Though I have to admit, I really like the lemony glaze and additional toasted coconut that finishes off this bread!
Grab a slice for breakfast, munch on a piece for an afternoon snack, or enjoy a slice for dessert!
Lemon Coconut Yogurt Bread
Ingredients
For the Bread
- 2 C white whole wheat flour**
- 1/2 C all-purpose flour
- 2 tsp baking powder
- 1/2 tsp baking soda
- 1/2 tsp salt
- 1 C plain yogurt
- 1/2 C honey
- 1/4 C milk of your choice
- 1/4 C melted coconut oil (make sure to measure the coconut oil in the melted state)/olive oil/canola oil
- 3 tbsp fresh lemon juice
- 2 eggs
- 2 tsp fresh lemon zest
- 1 tsp vanilla extract
- 1 C shredded coconut, toasted (sweetened or unsweetened)
For the Glaze
- 1 C confectioner's sugar
- 1 tbsp milk
- 1 tsp fresh lemon juice
- 2 tbsp shredded coconut, toasted
- additional lemon zest, optional
Instructions
- Preheat oven to 350 degrees F. Spray a 9x5 inch loaf pan with non-stick cooking spray.
- In a large bowl, whisk together flours, baking powder, baking soda, and salt.
- In a medium bowl, whisk together yogurt, honey, milk, oil, lemon juice, eggs, lemon zest and vanilla extract. Add wet ingredients to dry ingredients and stir until just combined.

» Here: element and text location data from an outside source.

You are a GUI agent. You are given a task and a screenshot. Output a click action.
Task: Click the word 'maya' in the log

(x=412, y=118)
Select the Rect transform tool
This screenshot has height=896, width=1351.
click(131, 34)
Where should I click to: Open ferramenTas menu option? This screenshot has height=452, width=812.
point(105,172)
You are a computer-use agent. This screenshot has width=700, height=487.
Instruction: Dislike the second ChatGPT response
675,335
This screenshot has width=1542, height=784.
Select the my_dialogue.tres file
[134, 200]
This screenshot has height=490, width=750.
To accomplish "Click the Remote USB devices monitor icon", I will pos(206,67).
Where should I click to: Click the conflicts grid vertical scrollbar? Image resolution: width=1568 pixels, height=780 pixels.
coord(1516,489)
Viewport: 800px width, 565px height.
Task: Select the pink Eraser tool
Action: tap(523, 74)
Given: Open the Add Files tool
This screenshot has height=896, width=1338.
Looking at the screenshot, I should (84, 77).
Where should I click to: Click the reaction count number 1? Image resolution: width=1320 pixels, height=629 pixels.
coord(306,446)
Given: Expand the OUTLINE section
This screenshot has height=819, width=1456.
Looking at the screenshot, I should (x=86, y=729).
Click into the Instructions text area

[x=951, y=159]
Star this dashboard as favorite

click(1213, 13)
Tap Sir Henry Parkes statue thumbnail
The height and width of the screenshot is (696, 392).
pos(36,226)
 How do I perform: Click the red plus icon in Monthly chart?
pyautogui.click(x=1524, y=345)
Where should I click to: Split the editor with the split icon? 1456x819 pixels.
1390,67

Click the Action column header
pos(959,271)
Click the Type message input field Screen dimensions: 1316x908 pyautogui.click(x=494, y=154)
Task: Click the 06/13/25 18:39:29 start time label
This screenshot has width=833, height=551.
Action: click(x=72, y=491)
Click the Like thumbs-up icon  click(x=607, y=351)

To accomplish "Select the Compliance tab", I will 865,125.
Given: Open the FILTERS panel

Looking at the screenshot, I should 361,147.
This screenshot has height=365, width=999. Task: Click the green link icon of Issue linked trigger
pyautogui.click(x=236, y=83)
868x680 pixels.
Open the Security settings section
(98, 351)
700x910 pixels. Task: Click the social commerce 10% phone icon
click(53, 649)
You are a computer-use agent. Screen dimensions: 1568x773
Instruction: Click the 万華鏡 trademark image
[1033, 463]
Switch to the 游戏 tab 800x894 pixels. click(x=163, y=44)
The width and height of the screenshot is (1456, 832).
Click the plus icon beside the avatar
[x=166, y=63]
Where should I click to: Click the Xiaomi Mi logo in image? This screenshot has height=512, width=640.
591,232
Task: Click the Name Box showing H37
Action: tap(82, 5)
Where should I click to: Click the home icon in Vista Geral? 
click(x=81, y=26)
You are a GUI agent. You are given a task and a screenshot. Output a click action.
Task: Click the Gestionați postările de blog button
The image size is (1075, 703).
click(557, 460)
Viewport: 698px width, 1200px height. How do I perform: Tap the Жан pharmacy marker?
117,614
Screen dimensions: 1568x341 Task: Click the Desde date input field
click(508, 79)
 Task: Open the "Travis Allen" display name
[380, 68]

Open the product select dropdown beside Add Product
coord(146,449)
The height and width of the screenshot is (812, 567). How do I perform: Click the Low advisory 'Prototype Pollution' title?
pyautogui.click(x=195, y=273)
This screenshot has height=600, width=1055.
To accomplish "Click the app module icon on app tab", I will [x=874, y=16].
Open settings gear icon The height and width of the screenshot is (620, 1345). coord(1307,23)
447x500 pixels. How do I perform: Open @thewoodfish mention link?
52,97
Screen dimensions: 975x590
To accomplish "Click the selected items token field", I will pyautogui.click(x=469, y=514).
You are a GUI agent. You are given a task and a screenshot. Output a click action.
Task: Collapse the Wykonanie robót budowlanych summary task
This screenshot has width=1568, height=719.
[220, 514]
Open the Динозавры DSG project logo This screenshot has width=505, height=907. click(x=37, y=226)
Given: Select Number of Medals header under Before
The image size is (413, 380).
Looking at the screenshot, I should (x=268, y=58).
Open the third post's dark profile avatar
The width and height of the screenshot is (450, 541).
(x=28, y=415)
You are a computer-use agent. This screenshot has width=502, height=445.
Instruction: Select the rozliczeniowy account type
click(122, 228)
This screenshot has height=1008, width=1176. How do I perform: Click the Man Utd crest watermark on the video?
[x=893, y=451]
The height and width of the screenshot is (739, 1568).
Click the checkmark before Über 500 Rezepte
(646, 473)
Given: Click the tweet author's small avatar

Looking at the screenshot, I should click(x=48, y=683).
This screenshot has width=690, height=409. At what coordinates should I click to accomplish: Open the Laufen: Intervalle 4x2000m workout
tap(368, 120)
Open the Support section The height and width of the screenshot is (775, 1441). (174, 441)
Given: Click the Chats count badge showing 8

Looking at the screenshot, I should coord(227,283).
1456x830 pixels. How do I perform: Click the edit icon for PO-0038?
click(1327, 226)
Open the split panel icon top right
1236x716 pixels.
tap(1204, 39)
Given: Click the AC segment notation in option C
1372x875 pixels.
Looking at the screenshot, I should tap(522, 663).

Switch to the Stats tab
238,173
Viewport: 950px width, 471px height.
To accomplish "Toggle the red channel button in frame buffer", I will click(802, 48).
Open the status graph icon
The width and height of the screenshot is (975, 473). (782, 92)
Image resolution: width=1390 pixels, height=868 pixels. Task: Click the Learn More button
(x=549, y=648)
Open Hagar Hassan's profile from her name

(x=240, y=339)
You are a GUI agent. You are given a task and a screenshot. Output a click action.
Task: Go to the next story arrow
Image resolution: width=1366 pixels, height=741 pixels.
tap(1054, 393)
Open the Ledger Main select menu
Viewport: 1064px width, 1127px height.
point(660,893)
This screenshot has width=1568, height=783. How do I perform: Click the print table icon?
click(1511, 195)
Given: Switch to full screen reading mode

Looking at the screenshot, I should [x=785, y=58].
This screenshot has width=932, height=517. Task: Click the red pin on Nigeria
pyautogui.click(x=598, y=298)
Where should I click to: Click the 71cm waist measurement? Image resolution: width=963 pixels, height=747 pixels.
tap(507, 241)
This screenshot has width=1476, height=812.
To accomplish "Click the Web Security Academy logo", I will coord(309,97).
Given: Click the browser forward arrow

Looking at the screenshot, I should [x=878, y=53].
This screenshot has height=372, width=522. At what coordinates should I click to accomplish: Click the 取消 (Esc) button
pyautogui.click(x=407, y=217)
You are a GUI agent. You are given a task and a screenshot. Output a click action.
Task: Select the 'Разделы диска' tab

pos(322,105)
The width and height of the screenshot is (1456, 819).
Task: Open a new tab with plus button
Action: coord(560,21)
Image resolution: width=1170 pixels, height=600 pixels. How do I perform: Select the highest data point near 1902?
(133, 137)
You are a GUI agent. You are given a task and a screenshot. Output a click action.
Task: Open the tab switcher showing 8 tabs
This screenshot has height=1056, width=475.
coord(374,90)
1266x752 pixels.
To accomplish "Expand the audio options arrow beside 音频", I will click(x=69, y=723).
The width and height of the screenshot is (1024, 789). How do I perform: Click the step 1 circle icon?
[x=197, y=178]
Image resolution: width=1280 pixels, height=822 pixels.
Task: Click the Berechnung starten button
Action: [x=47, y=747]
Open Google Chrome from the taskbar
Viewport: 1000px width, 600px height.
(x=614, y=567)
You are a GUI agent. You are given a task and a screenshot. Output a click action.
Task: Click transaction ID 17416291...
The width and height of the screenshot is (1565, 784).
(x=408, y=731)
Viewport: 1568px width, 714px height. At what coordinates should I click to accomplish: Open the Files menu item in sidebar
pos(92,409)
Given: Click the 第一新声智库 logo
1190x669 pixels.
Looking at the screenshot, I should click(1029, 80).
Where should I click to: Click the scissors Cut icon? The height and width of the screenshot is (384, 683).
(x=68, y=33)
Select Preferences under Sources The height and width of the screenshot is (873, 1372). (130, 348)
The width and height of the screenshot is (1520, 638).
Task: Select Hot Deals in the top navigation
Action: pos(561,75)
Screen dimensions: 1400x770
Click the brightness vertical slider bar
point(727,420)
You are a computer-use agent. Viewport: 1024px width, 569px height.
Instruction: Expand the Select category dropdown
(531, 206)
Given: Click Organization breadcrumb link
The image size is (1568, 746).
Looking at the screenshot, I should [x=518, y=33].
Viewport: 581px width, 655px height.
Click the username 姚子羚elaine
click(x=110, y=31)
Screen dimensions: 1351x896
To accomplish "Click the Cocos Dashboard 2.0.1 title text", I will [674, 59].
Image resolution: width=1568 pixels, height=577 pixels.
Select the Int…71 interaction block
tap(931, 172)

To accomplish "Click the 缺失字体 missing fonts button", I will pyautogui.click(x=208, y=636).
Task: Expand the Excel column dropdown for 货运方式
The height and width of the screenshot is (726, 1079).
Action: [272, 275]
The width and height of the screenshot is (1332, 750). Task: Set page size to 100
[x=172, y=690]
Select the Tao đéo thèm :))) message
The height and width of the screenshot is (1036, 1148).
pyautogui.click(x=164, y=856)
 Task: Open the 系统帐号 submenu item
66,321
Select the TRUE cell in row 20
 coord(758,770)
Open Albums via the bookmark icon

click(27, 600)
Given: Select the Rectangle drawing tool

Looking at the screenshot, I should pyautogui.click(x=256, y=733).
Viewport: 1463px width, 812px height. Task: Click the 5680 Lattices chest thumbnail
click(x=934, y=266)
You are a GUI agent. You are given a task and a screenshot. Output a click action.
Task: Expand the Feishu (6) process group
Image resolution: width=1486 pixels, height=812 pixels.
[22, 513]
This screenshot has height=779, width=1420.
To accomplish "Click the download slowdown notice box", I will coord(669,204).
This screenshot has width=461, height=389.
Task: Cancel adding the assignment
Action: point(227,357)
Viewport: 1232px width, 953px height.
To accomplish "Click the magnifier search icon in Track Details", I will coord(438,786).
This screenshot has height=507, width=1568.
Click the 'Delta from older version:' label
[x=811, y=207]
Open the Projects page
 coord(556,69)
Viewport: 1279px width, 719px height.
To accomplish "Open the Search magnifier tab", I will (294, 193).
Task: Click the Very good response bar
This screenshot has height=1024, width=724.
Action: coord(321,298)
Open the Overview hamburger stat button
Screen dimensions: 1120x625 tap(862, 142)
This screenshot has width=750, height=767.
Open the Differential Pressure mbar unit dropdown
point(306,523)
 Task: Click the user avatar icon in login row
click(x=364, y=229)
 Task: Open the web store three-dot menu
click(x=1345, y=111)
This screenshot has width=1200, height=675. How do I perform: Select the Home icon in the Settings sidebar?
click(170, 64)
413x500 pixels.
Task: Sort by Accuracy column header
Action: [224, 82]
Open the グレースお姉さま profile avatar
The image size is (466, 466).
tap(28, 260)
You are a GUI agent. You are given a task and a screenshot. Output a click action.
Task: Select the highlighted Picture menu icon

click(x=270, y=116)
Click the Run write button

- Gently fold in shredded coconut.
- Spread batter into prepared loaf pan. Bake for 50-55 minutes, or until toothpick inserted in the center comes out mostly clean.
- Remove to a wire rack to cool. Stir together confectioner's sugar, milk, and lemon juice until smooth. Spread glaze over the top of cooled bread. Sprinkle with additional toasted coconut and lemon zest.
- Allow glaze to harden and serve.
Notes
**To give the bread a finer texture, use 1 1/2 cups white whole wheat flour and 1 cup all-purpose flour.